I'm trying to create a new column in a data frame that is simply a shuffled version of an existing column. I'm able to randomly order the rows in a data frame using the method described in How to shuffle the rows in a Spark dataframe?, but when I try to add the shuffled version of the column to a data frame, it appears to not perform the shuffling.
import pyspark
import pyspark.sql.functions as F
spark = pyspark.sql.SparkSession.builder.getOrCreate()
df = spark.range(5).toDF("x")
df.show()
#> +---+
#> | x|
#> +---+
#> | 0|
#> | 1|
#> | 2|
#> | 3|
#> | 4|
#> +---+
# the rows appear to be shuffled
ordered_df = df.orderBy(F.rand())
ordered_df.show()
#> +---+
#> | x|
#> +---+
#> | 0|
#> | 2|
#> | 3|
#> | 4|
#> | 1|
#> +---+
# ...but when i try to add this column to the df, they are no longer shuffled
df.withColumn('y', ordered_df.x).show()
#> +---+---+
#> | x| y|
#> +---+---+
#> | 0| 0|
#> | 1| 1|
#> | 2| 2|
#> | 3| 3|
#> | 4| 4|
#> +---+---+
Created on 2019-06-28 by the reprexpy package
A few notes:
- I would like to find a solution where the data remains in Spark. For example, I don't want to have to use a user-defined function that requires that the data be moved out of the JVM.
- The solution in PySpark: Randomize rows in dataframe didn't work for me (see below).
df = spark.sparkContext.parallelize(range(5)).map(lambda x: (x, )).toDF(["x"])

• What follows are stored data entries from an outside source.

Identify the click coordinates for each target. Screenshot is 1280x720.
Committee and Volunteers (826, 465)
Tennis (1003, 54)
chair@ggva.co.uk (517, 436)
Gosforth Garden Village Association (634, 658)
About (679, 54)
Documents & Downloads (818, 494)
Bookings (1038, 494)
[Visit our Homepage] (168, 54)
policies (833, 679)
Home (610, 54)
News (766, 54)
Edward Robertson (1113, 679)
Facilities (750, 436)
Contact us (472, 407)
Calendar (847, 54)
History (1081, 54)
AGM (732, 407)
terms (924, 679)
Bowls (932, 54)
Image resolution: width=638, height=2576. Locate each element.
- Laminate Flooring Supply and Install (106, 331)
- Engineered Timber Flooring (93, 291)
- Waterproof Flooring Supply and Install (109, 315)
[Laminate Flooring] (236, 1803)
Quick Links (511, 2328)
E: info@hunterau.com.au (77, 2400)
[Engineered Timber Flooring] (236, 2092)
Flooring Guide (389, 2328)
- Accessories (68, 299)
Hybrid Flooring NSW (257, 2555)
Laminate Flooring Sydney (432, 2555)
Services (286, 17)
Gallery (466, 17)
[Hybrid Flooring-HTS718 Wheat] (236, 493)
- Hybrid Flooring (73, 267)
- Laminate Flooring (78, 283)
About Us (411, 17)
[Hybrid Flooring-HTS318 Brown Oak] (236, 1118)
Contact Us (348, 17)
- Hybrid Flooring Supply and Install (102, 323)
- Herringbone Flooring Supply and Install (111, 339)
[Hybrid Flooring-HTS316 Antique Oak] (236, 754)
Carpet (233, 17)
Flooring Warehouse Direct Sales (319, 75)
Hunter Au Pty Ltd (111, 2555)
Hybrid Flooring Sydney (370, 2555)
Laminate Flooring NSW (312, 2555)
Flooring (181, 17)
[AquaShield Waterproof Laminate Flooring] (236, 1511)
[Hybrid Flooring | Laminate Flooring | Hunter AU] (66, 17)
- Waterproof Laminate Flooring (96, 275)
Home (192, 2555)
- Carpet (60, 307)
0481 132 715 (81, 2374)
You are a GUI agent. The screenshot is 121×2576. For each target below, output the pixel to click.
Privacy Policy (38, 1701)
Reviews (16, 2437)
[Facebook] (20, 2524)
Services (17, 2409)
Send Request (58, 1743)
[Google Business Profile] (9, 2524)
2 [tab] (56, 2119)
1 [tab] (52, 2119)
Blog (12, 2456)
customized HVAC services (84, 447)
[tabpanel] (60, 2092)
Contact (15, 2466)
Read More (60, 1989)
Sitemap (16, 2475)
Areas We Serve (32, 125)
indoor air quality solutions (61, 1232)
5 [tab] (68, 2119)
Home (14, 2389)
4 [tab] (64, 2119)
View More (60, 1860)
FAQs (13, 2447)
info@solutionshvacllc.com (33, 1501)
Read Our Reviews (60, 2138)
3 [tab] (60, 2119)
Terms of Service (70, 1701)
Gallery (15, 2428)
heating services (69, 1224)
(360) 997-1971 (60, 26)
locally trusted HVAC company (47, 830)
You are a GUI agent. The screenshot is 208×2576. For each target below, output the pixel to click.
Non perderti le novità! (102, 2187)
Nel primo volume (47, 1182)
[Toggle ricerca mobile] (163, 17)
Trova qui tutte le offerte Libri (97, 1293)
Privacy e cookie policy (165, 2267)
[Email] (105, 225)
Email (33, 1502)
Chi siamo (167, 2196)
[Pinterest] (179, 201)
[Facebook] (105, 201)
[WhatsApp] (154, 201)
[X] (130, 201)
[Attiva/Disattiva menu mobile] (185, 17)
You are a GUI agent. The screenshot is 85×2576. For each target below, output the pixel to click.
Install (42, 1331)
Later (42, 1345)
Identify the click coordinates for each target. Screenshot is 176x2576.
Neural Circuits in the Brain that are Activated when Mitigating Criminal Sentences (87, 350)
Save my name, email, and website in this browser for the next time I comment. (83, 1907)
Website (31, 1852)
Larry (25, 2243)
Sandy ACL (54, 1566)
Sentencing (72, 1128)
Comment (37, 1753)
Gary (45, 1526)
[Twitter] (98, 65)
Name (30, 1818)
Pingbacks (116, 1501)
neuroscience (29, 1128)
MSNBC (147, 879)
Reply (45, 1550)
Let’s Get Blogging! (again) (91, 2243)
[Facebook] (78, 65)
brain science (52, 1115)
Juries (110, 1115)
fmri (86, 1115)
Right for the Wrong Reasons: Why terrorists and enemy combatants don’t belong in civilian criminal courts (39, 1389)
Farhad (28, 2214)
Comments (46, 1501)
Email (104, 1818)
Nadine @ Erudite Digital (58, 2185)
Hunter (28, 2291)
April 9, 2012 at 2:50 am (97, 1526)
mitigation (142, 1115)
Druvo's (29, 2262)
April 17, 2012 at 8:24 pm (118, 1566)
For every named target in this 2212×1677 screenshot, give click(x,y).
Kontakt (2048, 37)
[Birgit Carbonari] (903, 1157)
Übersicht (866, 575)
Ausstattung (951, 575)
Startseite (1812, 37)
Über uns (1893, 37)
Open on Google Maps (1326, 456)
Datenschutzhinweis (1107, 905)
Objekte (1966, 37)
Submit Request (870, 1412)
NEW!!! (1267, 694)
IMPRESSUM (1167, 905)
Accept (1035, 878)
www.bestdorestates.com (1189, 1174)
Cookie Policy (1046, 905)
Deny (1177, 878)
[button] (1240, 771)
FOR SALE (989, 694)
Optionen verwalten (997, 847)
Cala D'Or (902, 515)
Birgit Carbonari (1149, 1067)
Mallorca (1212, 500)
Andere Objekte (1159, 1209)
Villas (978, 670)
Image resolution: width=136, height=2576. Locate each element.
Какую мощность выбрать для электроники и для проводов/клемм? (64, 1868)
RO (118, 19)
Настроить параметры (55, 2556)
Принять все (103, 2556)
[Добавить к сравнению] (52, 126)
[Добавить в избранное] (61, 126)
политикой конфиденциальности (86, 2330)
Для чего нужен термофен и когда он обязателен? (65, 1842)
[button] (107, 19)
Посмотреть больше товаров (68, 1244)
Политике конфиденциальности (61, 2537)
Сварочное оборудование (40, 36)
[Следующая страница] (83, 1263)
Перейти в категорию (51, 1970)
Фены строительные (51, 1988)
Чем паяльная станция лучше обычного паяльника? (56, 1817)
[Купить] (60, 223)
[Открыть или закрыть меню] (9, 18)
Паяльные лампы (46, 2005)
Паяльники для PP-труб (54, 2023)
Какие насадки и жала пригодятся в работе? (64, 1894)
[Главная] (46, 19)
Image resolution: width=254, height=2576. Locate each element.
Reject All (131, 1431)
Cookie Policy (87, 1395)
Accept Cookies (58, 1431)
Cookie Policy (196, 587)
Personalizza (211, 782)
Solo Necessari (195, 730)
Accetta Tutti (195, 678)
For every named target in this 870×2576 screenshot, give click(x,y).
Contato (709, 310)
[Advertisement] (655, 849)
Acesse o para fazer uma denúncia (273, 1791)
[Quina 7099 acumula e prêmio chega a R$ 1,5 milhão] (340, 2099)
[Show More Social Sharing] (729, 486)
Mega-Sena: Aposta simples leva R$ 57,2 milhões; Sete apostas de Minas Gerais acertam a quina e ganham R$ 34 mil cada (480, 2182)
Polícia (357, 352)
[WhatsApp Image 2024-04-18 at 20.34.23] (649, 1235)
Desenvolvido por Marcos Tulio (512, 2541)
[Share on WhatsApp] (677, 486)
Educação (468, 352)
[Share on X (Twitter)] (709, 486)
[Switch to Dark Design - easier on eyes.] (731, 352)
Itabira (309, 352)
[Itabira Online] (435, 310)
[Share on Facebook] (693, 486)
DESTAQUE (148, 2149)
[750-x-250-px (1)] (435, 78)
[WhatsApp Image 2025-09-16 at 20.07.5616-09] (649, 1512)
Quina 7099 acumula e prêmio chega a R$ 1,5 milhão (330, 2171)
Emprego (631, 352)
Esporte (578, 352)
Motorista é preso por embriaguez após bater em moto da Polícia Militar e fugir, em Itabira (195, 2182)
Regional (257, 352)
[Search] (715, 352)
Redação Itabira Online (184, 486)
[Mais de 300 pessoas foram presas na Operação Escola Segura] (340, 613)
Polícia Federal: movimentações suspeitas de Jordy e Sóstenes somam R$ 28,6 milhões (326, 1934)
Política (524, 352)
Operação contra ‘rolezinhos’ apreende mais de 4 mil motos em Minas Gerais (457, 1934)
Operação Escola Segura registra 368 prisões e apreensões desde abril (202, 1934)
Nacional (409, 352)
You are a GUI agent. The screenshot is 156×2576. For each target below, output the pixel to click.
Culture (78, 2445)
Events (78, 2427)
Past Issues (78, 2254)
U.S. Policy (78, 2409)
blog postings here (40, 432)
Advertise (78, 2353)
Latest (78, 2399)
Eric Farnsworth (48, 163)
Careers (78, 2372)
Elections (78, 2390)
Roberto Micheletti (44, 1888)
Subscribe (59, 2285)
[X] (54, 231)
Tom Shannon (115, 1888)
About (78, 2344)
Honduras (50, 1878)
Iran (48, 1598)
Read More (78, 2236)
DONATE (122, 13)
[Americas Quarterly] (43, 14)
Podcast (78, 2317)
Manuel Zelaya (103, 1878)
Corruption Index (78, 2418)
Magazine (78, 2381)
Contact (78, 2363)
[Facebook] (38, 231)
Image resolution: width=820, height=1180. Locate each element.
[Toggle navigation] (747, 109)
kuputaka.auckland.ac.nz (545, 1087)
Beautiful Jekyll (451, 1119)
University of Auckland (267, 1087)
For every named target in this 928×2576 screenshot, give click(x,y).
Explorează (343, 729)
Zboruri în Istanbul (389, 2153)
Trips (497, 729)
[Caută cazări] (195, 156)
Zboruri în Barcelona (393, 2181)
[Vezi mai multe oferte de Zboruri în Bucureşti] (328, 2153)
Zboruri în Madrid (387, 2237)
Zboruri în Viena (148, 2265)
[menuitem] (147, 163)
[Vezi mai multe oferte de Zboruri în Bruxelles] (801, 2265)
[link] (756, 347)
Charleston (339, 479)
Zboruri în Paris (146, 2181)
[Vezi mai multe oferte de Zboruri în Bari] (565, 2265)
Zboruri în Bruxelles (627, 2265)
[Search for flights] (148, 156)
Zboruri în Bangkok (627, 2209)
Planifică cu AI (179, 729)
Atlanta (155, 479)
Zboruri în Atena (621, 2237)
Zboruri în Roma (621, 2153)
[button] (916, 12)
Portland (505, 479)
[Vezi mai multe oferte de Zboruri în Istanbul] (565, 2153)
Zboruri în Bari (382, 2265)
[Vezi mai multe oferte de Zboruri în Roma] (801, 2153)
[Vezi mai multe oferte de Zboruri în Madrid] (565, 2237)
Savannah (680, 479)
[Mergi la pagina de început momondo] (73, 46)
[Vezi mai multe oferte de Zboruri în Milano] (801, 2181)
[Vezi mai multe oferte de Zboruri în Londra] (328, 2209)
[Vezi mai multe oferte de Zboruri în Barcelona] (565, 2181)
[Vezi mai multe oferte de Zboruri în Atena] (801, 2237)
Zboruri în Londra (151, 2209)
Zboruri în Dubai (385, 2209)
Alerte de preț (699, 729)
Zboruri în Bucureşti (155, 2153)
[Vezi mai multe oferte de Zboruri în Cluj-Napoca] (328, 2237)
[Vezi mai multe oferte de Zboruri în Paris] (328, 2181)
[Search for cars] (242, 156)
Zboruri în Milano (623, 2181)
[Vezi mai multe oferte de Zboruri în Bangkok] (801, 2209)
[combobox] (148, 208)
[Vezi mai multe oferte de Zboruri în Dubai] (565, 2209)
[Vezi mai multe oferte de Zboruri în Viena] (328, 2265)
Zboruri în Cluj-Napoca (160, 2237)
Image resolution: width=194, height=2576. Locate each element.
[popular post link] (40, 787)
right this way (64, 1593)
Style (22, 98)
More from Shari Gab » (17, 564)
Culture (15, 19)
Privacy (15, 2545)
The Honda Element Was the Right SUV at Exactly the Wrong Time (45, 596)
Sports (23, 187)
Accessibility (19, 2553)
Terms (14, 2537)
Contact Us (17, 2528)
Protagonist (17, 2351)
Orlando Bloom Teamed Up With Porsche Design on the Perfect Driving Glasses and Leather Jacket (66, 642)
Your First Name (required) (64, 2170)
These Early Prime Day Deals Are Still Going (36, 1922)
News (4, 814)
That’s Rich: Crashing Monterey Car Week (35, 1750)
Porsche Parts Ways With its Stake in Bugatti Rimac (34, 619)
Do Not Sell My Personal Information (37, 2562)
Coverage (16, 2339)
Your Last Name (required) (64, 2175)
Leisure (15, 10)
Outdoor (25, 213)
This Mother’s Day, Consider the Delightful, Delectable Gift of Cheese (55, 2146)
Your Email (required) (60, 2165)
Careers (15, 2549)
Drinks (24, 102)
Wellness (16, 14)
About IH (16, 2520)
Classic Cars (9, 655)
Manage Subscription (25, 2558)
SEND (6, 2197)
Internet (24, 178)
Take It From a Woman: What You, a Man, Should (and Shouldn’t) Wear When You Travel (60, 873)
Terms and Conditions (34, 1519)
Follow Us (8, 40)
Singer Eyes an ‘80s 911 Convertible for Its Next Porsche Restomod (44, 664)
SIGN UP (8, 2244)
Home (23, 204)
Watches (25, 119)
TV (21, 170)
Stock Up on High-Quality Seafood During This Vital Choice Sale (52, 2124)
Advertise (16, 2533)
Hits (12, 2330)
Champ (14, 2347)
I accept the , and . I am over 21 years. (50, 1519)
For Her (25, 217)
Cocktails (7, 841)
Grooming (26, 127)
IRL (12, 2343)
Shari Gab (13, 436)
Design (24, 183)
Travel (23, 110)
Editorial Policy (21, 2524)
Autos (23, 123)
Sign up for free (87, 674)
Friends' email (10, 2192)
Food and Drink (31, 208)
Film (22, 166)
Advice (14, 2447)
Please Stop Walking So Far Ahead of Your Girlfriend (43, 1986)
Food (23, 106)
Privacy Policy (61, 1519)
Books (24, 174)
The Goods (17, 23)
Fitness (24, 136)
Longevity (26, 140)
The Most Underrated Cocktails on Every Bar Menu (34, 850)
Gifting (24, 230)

df.withColumn('y', df.orderBy(F.rand()).x).show()
#> +---+---+
#> | x| y|
#> +---+---+
#> | 0| 0|
#> | 1| 1|
#> | 2| 2|
#> | 3| 3|
#> | 4| 4|
#> +---+---+
- I have to shuffle the rows in many columns, and each column has to be shuffled independently of the others. As such, I would prefer to not use the
zipWithIndex()
solution in https://stackoverflow.com/a/45889539, as that solution would require that I run many joins on the data (which i'm assuming will be time-intensive).